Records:
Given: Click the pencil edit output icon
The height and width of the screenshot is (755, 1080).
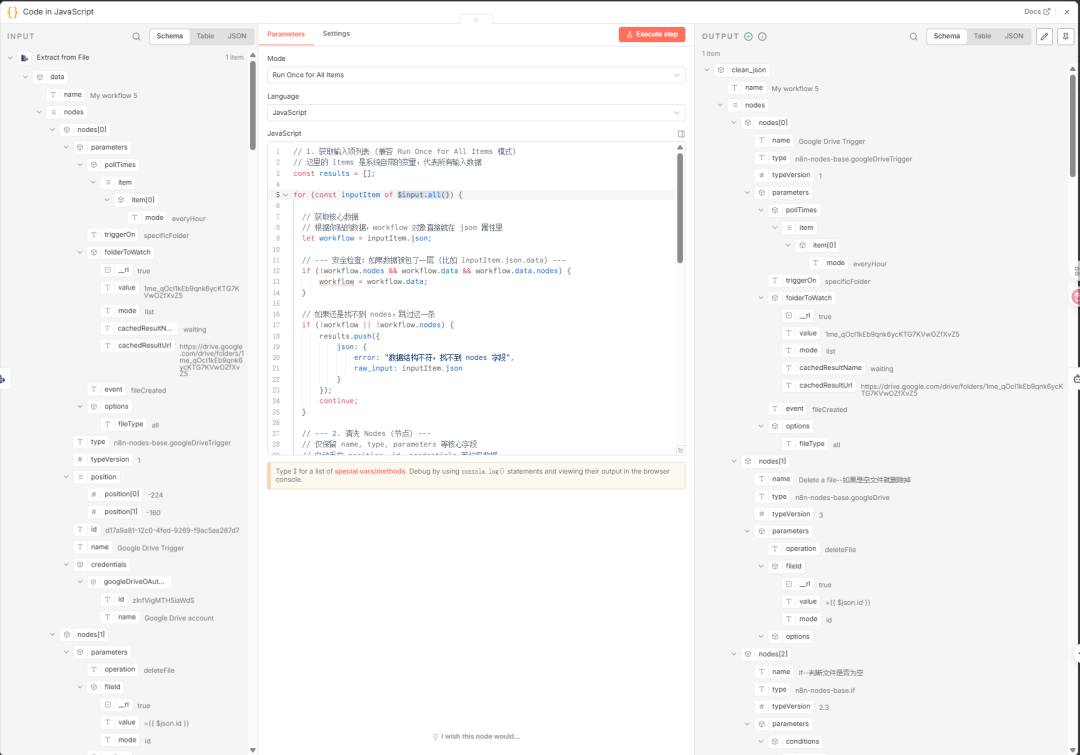Looking at the screenshot, I should (1044, 36).
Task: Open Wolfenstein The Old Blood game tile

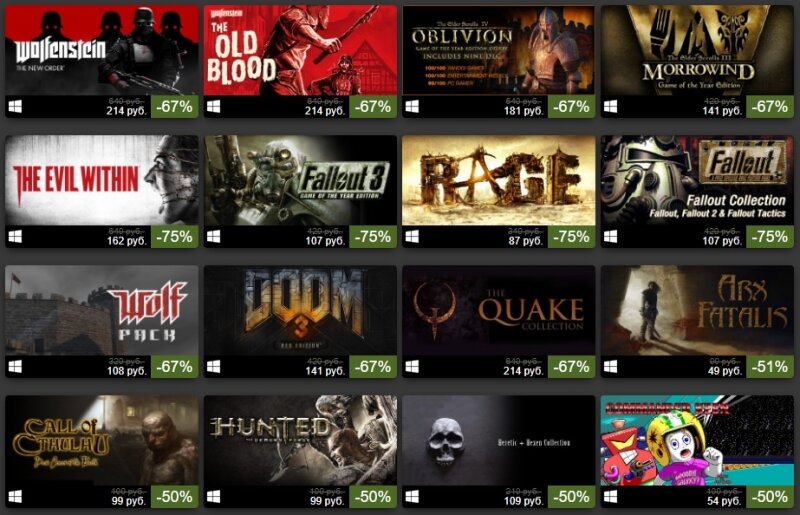Action: point(300,50)
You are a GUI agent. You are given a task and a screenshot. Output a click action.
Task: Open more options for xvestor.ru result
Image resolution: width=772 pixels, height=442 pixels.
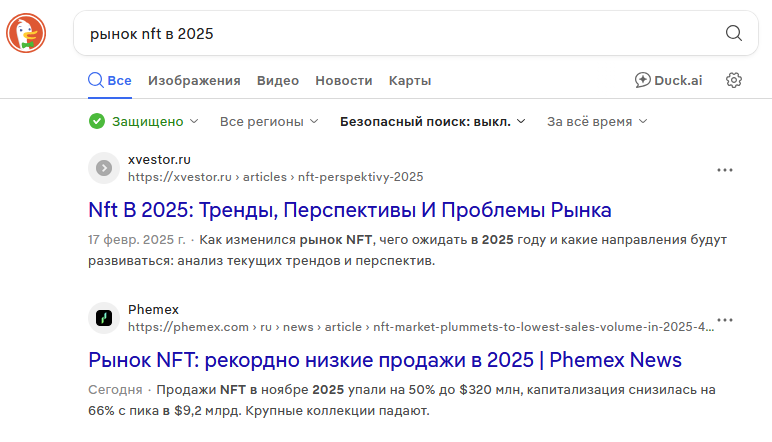(x=725, y=170)
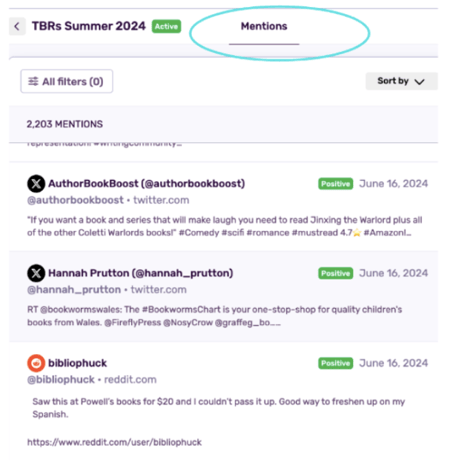Click Positive tag on AuthorBookBoost mention

pos(335,184)
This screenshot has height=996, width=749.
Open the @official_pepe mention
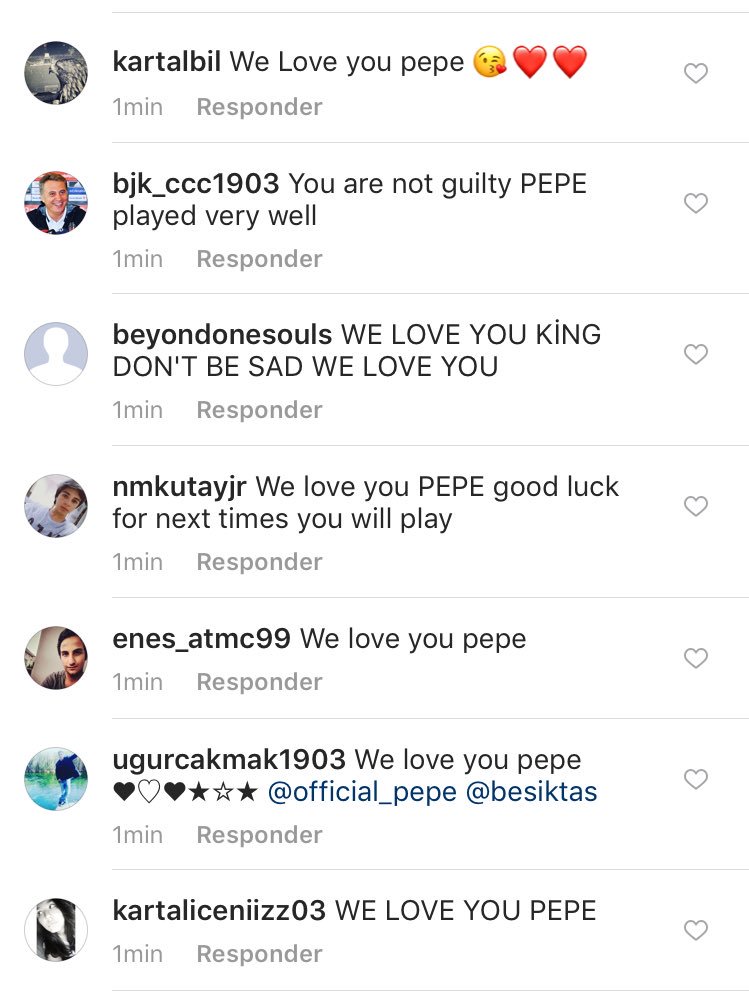[362, 793]
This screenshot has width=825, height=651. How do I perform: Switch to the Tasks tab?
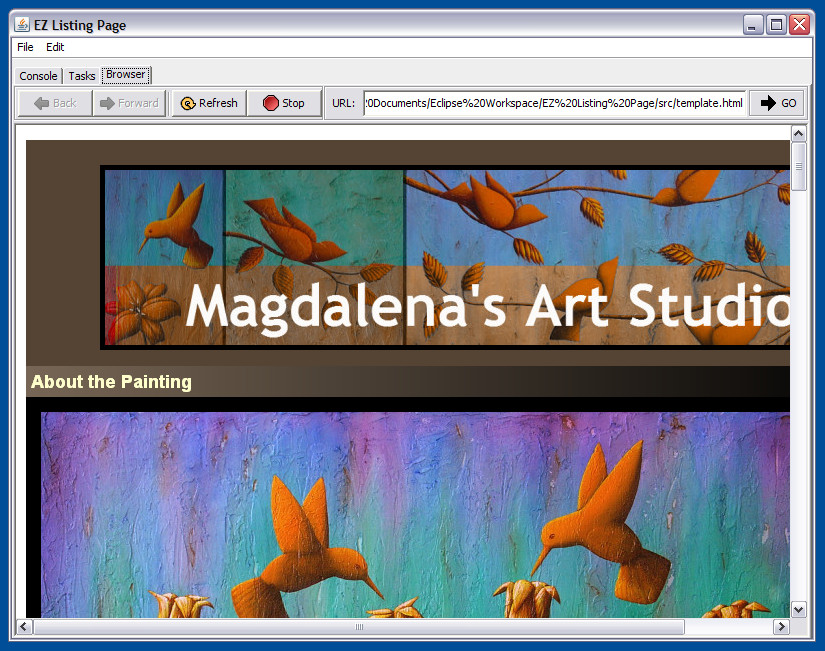click(82, 76)
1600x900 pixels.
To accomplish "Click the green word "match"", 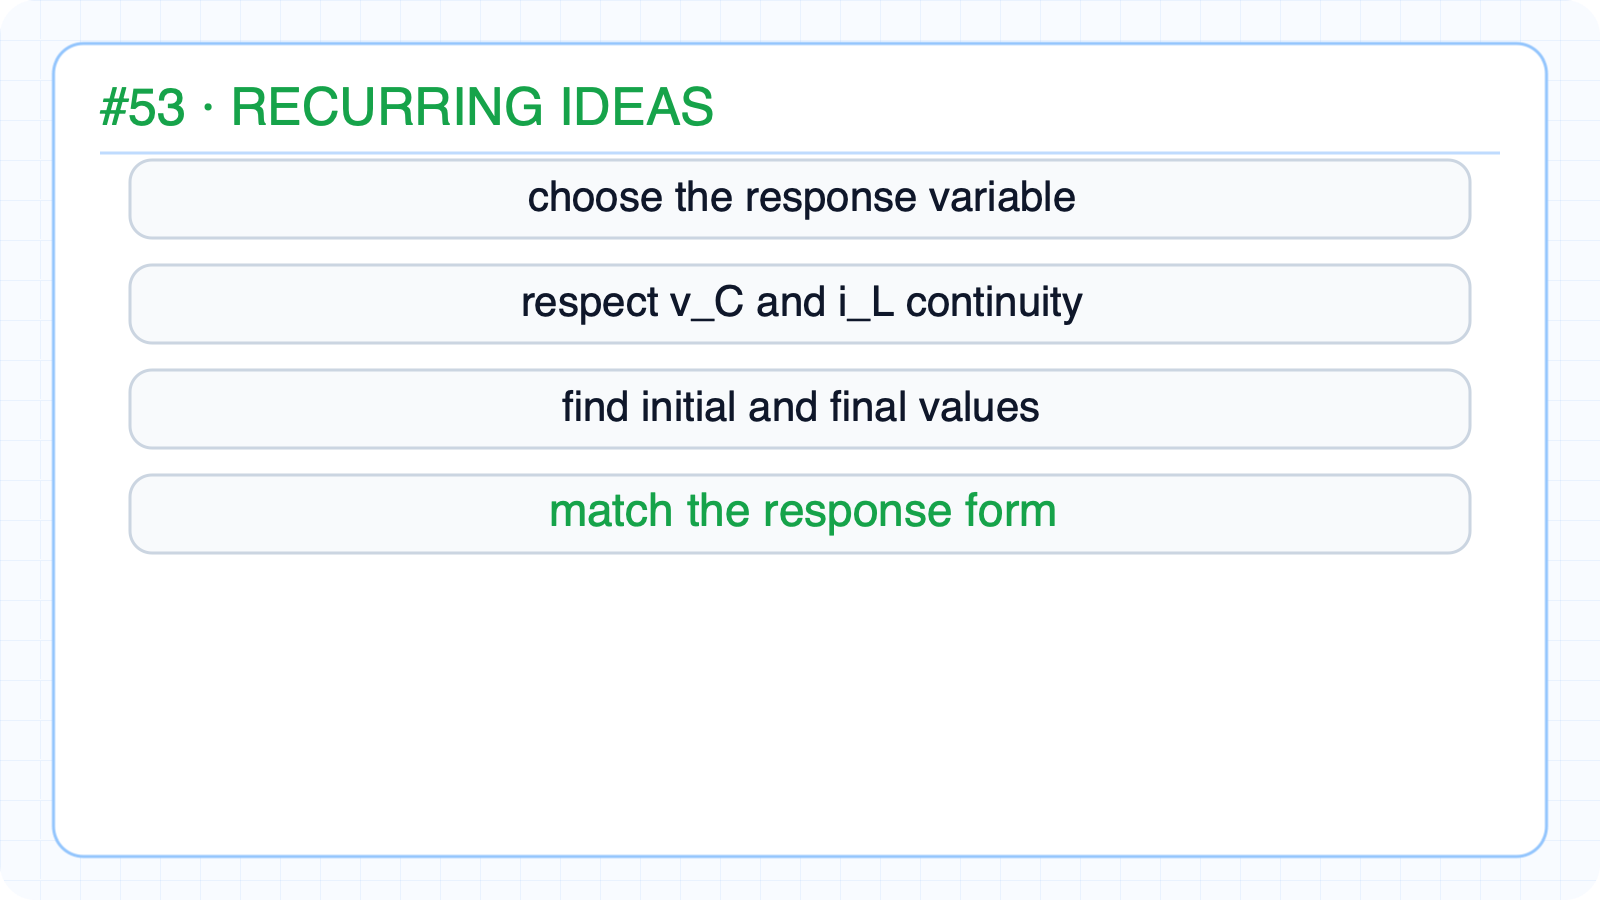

▶ _Set task_:
Retype every one of the rows above line for line, leaving out the pictures.

▶ _Completed task_:
Given: Click the pencil edit output icon
The height and width of the screenshot is (755, 1080).
Looking at the screenshot, I should (1044, 36).
Task: Open Wolfenstein The Old Blood game tile

Action: point(300,50)
You are a GUI agent. You are given a task and a screenshot. Output a click action.
Task: Open more options for xvestor.ru result
Image resolution: width=772 pixels, height=442 pixels.
(x=725, y=170)
Click Positive tag on AuthorBookBoost mention

pos(335,184)
This screenshot has height=996, width=749.
Open the @official_pepe mention
[362, 793]
This screenshot has width=825, height=651. How do I perform: Switch to the Tasks tab?
click(82, 76)
1600x900 pixels.
To accomplish "Click the green word "match"", 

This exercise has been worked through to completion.